Wilson, Rosemary (1984) Surface and bulk characterisation of selected coals, bitumens and polymers as revealed by esca and other analytical techniques. Doctoral thesis, Durham University.



Electron spectroscopy for chemical applications (ESCA) has been used to study aspects of the surface chemistry of some polymeric materials of well defined composition, and in the characterisation of some naturally occurring carbonaceous materials, with particular attention to coal. The selective surface modification of polymers by means of both straight hydrogen and oxygen plasmas and sequential plasma treatments has been studied. A detailed account of the changes in functional group distribution upon treatment is presented. The surface treatment of polyvinyl alcohol with trifluoroacetic anhydride has been monitored using the non-destructive depth profiling capabilities of ESCA. Experimental results are complemented by data from computer simulation.
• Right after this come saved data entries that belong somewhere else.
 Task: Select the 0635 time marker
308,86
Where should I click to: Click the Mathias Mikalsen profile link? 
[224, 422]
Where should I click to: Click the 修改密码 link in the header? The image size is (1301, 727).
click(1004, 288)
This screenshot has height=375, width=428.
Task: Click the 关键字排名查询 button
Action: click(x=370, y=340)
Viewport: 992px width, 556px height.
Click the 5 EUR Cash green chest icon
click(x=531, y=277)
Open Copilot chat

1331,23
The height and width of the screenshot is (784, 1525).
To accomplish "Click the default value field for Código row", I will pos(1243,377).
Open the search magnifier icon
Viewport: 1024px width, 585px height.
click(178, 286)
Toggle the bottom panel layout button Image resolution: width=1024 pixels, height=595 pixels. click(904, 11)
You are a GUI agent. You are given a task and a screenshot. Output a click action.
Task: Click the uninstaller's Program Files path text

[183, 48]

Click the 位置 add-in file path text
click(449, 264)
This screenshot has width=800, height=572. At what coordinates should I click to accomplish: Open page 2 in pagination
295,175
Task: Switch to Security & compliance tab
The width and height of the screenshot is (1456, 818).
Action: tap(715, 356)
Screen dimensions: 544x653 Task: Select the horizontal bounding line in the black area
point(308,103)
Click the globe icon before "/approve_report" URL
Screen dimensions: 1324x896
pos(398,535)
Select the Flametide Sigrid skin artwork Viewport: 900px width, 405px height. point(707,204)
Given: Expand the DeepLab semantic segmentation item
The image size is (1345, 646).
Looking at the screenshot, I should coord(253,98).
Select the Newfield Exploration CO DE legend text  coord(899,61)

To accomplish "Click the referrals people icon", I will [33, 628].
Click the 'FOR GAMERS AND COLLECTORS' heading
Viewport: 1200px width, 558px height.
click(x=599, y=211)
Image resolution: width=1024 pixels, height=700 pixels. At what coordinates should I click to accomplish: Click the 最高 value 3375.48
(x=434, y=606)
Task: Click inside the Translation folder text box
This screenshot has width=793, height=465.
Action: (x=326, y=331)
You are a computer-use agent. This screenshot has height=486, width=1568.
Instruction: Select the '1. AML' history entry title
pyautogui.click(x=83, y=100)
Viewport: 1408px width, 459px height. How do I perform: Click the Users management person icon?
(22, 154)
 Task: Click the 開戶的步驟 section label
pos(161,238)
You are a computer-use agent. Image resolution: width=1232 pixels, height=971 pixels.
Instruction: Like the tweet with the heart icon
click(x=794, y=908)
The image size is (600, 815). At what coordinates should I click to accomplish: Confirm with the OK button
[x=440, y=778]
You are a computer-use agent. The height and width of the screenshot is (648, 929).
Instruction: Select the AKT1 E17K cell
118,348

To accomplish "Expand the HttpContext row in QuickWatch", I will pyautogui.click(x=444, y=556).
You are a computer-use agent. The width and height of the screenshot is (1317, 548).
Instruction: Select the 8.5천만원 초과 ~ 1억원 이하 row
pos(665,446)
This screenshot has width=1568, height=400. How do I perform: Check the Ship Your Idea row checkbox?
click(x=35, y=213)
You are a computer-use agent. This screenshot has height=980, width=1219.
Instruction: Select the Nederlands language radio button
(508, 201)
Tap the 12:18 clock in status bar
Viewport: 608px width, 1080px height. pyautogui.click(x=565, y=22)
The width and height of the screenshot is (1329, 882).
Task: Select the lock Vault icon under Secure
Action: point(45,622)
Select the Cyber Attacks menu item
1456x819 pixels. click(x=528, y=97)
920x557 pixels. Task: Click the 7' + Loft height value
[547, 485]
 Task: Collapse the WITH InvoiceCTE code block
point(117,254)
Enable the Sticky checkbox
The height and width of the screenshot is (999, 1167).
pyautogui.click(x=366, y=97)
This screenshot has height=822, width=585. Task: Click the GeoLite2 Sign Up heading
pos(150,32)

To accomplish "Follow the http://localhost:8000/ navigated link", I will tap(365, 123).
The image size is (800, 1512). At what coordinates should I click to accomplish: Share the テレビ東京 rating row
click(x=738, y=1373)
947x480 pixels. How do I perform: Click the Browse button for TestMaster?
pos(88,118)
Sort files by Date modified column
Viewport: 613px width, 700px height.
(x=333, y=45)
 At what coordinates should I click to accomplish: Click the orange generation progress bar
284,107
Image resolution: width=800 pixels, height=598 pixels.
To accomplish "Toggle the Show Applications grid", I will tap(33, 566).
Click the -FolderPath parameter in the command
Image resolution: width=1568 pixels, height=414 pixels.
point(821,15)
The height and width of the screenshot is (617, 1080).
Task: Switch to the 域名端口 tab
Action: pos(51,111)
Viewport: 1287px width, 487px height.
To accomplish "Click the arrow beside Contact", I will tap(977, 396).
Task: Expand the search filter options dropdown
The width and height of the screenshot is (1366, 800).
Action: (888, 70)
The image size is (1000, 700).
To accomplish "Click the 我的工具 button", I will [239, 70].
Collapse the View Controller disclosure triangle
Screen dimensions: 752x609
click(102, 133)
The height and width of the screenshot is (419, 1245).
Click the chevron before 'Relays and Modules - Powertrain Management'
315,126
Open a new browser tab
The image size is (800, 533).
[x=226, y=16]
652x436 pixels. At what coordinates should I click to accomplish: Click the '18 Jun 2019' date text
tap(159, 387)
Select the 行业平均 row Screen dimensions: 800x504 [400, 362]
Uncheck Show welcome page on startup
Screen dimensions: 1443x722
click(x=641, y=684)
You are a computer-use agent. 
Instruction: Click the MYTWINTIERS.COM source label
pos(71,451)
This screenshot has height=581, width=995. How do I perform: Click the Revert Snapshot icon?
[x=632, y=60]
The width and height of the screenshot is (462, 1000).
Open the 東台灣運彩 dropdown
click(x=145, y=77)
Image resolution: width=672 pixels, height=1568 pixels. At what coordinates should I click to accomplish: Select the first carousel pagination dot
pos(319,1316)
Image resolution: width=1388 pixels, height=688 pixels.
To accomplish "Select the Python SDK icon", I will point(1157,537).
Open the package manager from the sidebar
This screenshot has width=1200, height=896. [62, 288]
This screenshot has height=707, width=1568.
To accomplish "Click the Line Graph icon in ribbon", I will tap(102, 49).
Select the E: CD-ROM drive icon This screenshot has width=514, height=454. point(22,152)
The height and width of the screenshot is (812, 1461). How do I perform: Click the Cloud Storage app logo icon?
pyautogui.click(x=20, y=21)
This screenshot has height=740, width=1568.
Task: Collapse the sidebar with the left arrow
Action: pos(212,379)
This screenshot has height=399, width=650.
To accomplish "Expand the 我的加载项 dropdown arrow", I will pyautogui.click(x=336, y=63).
The trifluoroacetylation of the surface hydroxyl functionalities of cellulose has been investigated. Aspects of the preparation and surface chemistry of polyacetylene have been explored, with special reference to its passification towards atmospheric oxidation. The application of a mild hydrogen plasma treatment, prior to air contact, was found to produce an essentially hydrocarbon-like overlayer, more resistant to atmospheric oxidation than the untreated polyacetylene. Oxidation of the material beneath the overlayer did occur, possibly due to poor oxygen barrier properties of the overlayer. A critical account of the use of ESCA in the understanding of the structure, bonding and reactivity of coal and coal-related materials has been presented. The value of ESCA in the characterisation of surface specific reactions has been exemplified by studies of surface oxidation reactions, both naturally occurring through weathering processes, and artificially induced via irradiation with ultra-violet light. Other analytical techniques, including optical microscopy, solid state nuclear magnetic resonance and incoherent inelastic neutron scattering spectroscopies have been employed and provide supplementary data.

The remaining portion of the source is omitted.